_EXERCISE PASSAGE:_
++++
Large shells are up to 180 mm in length.

== Taxonomy ==
There are different opinions on the taxonomy of this species.

The species was originally described as Unio auricularius Spengler, 1793.

When it is placed in the genus Margaritifera Schumacher, 1816, it is considered to be:
- Margaritifera auricularia (Spengler, 1793)

At other times it is placed in the genus Pseudunio F. Haas, 1910, in which case it is known as:
- Pseudunio auricularia (Spengler, 1793)

Sometimes it is given the masculine gender:
- Pseudunio auricularius auricularius (Spengler, 1793)

== Distribution ==
It is found in:
- France – recent distribution
- Italy – recent
- Spain – recent
- Portugal – recent(?) or fossil(?)
++++
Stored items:
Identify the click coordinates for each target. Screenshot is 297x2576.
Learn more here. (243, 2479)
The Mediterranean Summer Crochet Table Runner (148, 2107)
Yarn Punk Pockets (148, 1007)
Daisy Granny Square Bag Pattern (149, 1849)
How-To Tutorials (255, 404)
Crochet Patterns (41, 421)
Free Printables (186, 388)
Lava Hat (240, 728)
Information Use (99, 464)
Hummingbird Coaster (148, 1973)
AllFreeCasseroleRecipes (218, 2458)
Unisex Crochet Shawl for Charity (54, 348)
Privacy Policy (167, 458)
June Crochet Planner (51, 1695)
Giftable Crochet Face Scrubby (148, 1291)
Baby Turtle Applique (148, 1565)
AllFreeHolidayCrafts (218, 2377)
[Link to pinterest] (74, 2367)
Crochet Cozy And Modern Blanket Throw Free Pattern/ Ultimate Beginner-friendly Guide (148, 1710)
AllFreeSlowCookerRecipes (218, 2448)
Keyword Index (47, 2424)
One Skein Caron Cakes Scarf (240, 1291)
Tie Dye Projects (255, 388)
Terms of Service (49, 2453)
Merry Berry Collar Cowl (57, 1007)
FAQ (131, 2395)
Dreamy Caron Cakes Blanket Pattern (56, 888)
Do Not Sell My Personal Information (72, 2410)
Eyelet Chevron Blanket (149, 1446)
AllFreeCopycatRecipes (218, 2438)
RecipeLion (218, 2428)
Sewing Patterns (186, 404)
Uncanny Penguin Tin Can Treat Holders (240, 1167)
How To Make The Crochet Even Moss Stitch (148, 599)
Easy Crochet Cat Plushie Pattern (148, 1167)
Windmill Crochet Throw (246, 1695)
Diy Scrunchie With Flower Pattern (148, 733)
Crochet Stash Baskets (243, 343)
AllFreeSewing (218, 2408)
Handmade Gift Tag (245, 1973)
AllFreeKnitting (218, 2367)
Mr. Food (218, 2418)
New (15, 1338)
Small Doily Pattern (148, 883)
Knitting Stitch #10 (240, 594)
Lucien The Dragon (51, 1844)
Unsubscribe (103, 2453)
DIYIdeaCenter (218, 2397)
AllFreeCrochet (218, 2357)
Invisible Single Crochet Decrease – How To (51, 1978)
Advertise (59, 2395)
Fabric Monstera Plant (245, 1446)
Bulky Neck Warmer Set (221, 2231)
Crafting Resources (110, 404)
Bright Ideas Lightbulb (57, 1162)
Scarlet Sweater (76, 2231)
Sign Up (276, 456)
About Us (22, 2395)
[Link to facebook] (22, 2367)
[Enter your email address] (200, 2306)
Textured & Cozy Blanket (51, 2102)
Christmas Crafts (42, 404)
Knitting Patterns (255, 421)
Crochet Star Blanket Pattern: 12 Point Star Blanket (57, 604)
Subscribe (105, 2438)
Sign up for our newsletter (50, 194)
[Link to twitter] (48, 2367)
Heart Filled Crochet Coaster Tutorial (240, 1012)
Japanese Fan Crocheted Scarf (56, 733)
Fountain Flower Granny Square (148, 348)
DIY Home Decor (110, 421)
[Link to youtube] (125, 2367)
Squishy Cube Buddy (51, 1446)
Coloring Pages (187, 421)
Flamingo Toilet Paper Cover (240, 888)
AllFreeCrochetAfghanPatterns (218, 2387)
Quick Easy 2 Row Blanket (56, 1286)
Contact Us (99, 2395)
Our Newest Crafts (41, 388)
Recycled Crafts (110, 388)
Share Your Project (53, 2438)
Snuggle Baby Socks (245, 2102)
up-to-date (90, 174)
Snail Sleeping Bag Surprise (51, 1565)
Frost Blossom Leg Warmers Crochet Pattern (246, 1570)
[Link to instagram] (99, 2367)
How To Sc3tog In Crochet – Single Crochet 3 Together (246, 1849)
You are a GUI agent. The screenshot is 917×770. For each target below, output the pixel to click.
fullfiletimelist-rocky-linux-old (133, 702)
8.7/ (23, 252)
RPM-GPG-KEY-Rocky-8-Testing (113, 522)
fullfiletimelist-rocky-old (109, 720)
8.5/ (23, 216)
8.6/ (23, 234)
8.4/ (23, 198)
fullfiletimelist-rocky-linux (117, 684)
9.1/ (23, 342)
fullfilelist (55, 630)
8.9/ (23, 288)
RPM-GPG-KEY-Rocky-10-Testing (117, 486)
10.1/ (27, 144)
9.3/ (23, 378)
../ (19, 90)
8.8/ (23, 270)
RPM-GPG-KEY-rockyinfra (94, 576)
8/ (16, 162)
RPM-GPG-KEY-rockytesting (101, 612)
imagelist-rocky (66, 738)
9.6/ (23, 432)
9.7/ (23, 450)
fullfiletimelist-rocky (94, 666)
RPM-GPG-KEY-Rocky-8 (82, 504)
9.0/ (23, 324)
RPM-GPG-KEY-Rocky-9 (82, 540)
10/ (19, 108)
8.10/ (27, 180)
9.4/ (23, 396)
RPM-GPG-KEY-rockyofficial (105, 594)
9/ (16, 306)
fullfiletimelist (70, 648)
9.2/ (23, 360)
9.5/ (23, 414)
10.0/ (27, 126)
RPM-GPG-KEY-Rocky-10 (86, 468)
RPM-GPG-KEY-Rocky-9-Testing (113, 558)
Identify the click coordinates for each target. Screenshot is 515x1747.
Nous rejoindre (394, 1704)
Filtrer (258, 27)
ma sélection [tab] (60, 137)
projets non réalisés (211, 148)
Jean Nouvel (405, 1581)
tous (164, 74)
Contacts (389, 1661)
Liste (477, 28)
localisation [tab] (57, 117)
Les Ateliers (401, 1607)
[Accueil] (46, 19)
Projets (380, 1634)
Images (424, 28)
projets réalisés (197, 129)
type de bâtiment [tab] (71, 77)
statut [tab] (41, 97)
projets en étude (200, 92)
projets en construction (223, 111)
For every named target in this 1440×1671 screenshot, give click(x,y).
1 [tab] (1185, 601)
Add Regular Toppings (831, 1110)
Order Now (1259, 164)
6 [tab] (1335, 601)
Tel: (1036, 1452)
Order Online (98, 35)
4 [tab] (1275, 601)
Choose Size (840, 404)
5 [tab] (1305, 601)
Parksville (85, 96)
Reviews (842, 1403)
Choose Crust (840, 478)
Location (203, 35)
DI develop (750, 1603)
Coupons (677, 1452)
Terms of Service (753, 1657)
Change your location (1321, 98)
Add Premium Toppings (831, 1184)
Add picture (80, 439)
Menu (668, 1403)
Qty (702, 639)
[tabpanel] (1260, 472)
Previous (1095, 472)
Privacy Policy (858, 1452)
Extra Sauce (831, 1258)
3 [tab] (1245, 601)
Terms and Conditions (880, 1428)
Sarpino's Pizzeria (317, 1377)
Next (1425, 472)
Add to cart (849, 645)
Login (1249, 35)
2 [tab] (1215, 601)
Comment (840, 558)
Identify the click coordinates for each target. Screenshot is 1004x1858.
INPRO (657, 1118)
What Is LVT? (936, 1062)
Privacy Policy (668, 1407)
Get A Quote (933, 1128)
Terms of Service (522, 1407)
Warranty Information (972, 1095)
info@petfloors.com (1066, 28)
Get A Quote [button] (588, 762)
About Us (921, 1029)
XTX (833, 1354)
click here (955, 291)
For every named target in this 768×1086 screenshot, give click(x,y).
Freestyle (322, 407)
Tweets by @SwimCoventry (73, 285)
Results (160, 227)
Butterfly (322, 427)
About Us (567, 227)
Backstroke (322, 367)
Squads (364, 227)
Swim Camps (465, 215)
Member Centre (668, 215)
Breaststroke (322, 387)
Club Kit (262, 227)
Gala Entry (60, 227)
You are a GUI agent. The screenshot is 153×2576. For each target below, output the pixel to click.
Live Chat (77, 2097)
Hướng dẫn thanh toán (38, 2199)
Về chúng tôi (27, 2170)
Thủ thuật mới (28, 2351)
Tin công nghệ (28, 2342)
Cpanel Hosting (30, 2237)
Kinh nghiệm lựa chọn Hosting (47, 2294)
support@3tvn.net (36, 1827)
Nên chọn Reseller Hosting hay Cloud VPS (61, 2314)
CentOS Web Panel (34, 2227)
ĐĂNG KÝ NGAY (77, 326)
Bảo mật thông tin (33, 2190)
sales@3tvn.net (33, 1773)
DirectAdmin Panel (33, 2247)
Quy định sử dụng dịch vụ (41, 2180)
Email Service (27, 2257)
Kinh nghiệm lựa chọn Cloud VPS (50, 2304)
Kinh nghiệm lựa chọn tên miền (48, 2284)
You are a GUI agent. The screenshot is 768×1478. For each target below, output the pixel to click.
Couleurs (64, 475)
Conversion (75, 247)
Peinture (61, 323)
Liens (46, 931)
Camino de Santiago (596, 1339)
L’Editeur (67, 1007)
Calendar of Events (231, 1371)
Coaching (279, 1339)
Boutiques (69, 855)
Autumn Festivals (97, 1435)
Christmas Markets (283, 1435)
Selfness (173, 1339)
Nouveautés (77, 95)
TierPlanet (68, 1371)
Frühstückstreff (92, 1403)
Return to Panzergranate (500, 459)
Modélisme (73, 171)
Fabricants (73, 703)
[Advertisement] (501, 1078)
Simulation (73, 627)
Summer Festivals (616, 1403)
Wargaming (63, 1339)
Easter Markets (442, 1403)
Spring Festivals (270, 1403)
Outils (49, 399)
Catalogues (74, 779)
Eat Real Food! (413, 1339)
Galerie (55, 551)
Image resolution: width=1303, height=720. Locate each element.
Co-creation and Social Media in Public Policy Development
++++
_TASK REQUIREMENTS:_
A - Summarize the passage on Unio auricularius in two sentences.
B - Answer these questions from the passage on Unio auricularius, one per line:
(i) What length can large shells reach?
(ii) Who described the genus Pseudunio, and in what year?
(iii) Which countries are listed as recent distribution with no question mark?
C - Carry on the passage on Unio auricularius from the point where it stops.
The stored items have no connection to the passage on Unio auricularius.

_RESULTS FOR EACH TASK:_
A - Large shells of this species reach up to 180 mm, and its taxonomy is disputed: it was first described as Unio auricularius Spengler, 1793, and has since been called Margaritifera auricularia, Pseudunio auricularia, or, with the masculine gender, Pseudunio auricularius auricularius. It is found in France, Italy and Spain as recent distribution, while its status in Portugal is marked uncertain as either recent or fossil.

B -
(i) Up to 180 mm.
(ii) F. Haas, in 1910.
(iii) France, Italy and Spain.

C -
- maybe in some rivers in north Africa: Morocco
- Germany – locally extinct from upper Rhine after 1500
- Netherlands – extinct or fossil
- Belgium – extinct or fossil
- Luxembourg – extinct or fossil
- Czech Republic – only fossil records in layers with settlement from neolite: Ďáblice, Kobylisy, Roztoky, Podbaba.
- United Kingdom – ?

== Ecology ==
The fish hosts for the glochidium larvae of this species are: Salaria fluviatilis, Gambusia holbrooki, Acipenser baerii, Acipenser naccarii and Acipenser sturio.

The hosts for this species were unknown for a long time: as recently as 1998 they were still not known.